A summary posted to the Transportation Safety Board's website chronicles the federal government's repeated "unsatisfactory" responses to the board's recommendations, which also included a list of other design changes intended to reduce post-crash fires.
In 2006, Transport Canada indicated it was "not in a position to commit necessary resources" to study the feasibility of upgrading aircraft to address the board's recommendations. Transport Canada said it couldn't consider such changes because the technology wasn't available.
In February 2010, Transport Canada provided a follow-up response that raised concerns about the "immense resource effort" it would take to address the board's recommendations. Transport Canada said there were other safety issues that were considered a higher priority.
Transport Canada declined to make anyone available for an interview to discuss the safety board's latest report Wednesday.
Instead, the department provided a brief statement that said it would be reviewing the report but otherwise said very little about the safety board's recommendations related to post-crash fires.
"To reduce the number of post-impact fires and increase survivability of passengers, (Transport Canada) and other regulators continue to work towards developing improved standards," the statement said.
"In this particular case, part of the challenge is finding solutions that would apply to a wide range of aircraft."

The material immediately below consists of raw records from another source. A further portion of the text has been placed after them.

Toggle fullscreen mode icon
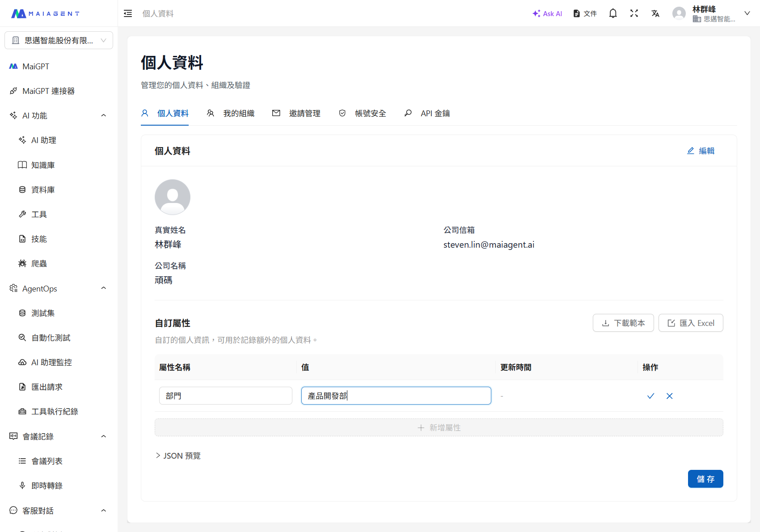Viewport: 760px width, 532px height. [x=634, y=13]
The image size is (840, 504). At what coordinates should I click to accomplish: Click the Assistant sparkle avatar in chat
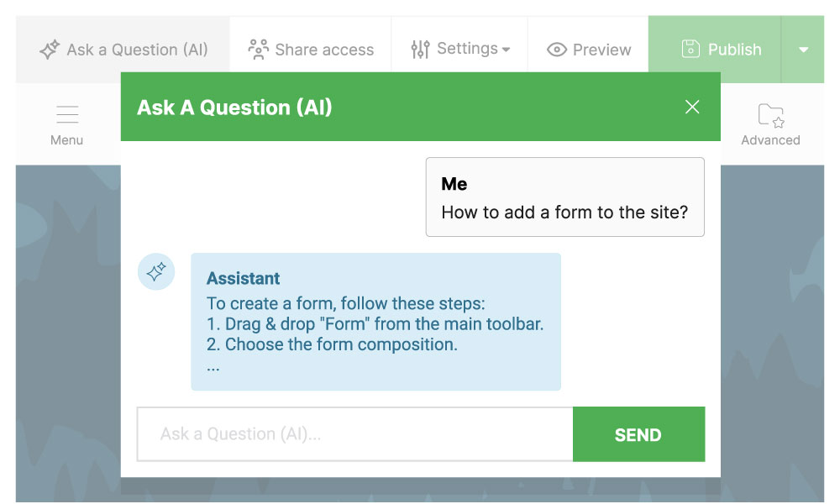click(156, 272)
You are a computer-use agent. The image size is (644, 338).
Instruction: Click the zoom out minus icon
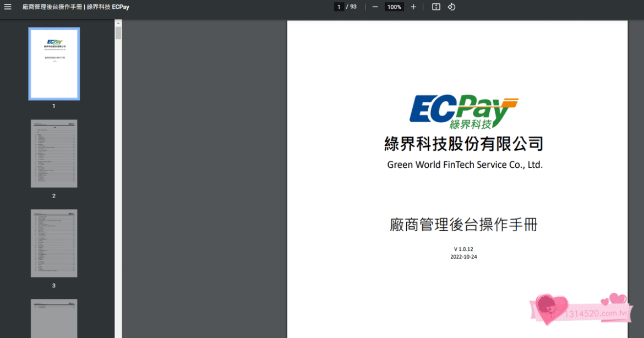pos(375,7)
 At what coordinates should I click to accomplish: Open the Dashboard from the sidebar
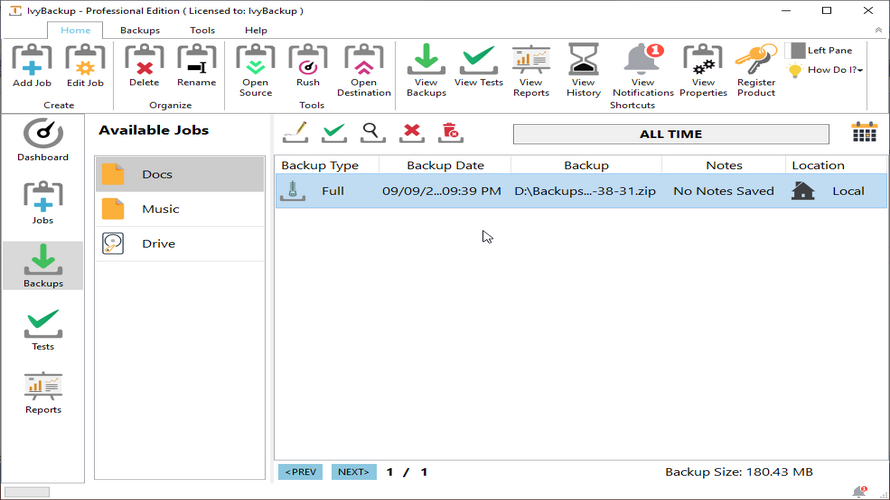coord(43,140)
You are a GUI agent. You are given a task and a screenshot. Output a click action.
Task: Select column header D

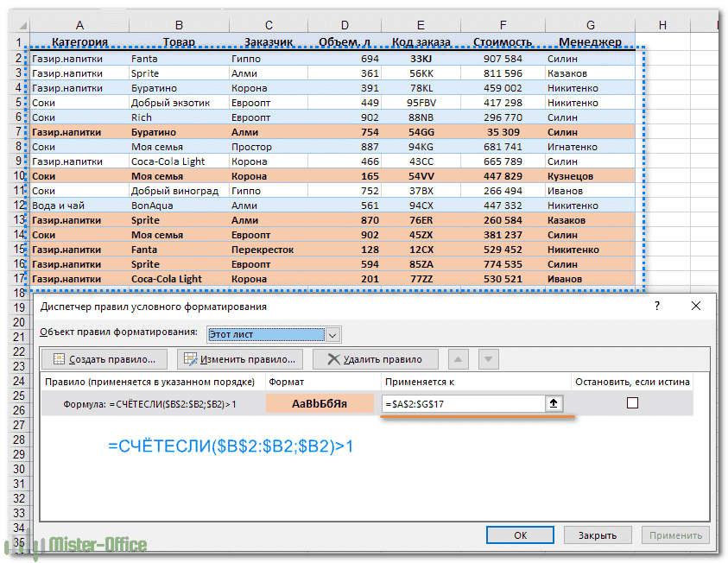point(345,25)
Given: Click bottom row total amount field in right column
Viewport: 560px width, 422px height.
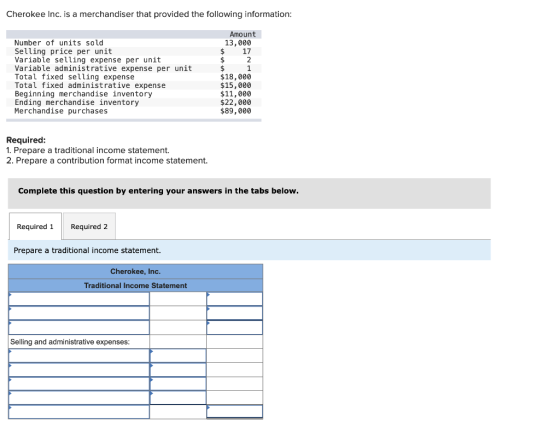Looking at the screenshot, I should point(235,411).
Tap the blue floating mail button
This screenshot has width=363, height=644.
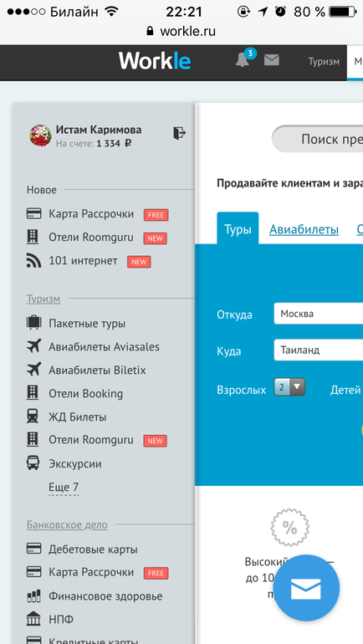point(306,588)
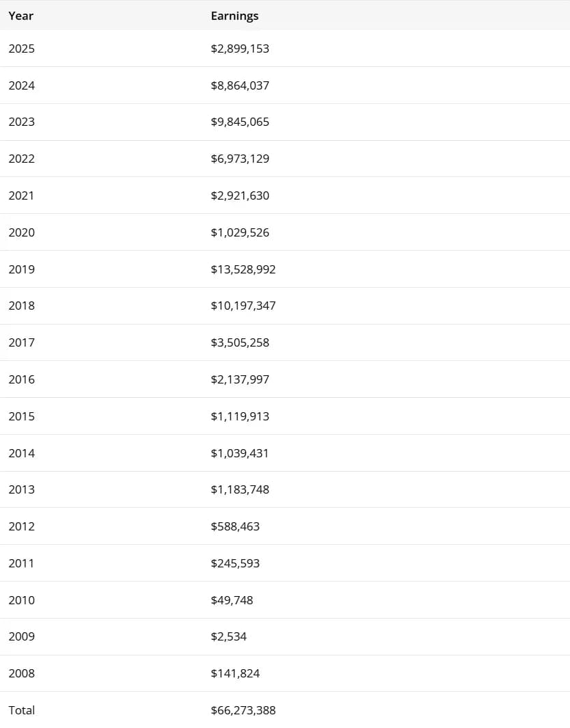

In the statement, Transport Canada ignored specific questions about why the department has not taken steps to address the board's recommendations.
The King Air plane left Vancouver's airport on Oct. 27, 2011, but roughly 15 minutes into the flight, the crew noticed oil was leaking from one engine. Passengers also spotted the leak out of the window.
The leak wasn't severe enough to affect the plane's engines, the safety board concluded, but the pilots decided to return to Vancouver as a precaution.
While approaching the runway, the plane's speed dropped below the pilots' intended target. That prompted the crew to increase the power to one of the engines, leaving the leaking engine idle.
The pilots quickly reduced the power, allowing the aircraft to level out, but by then it was too late.
"He was recovering the aircraft, but ran out of time and altitude," said Yearwood.
Yearwood said the pilots were likely operating under the mistaken belief that increasing the power in only one engine would not affect their control of the plane.
The aircraft's minimum speed guidelines were calculated based on its original configuration, but the engines and propellers had been upgraded. The guidelines also assumed the propellers would be "feathered," which adjusts their angle to eliminate drag, but in this case the propellers were not feathered.
As for the oil leak, while it did not directly cause the crash, Yearwood noted the model of plane had a history of loose engine caps.
Beechcraft issued bulletins in 1995 and again in 2010 recommending changes to the oil cap to prevent a leak if the cap wasn't secured correctly, but those upgrades were not completed on the plane.
Northern Thunderbird Air general manager Mike Harris said the company was still in the process of making the recommended changes to its fleet at the time of the crash, but hadn't completed the work on all of its planes.
Now, all of the company's planes have been upgraded, said Harris.
"There was no direness to the service bulletin; it was just something that was going to be implemented over time," Harris said in an interview.
Harris said his company would be examining the safety board's report to determine whether any other changes could improve the safety of its passengers and crew.
He said there are no devices available that could be installed to address battery arcing after a crash.
Harris said Northern Thunderbird — a company with a fleet of eight planes and more than 50 employees — is still affected by the crash.
"We're a close-knit group, for sure," said Harris.
"Something like this is just extremely difficult for everybody in the operation. It's an ongoing, difficult thing."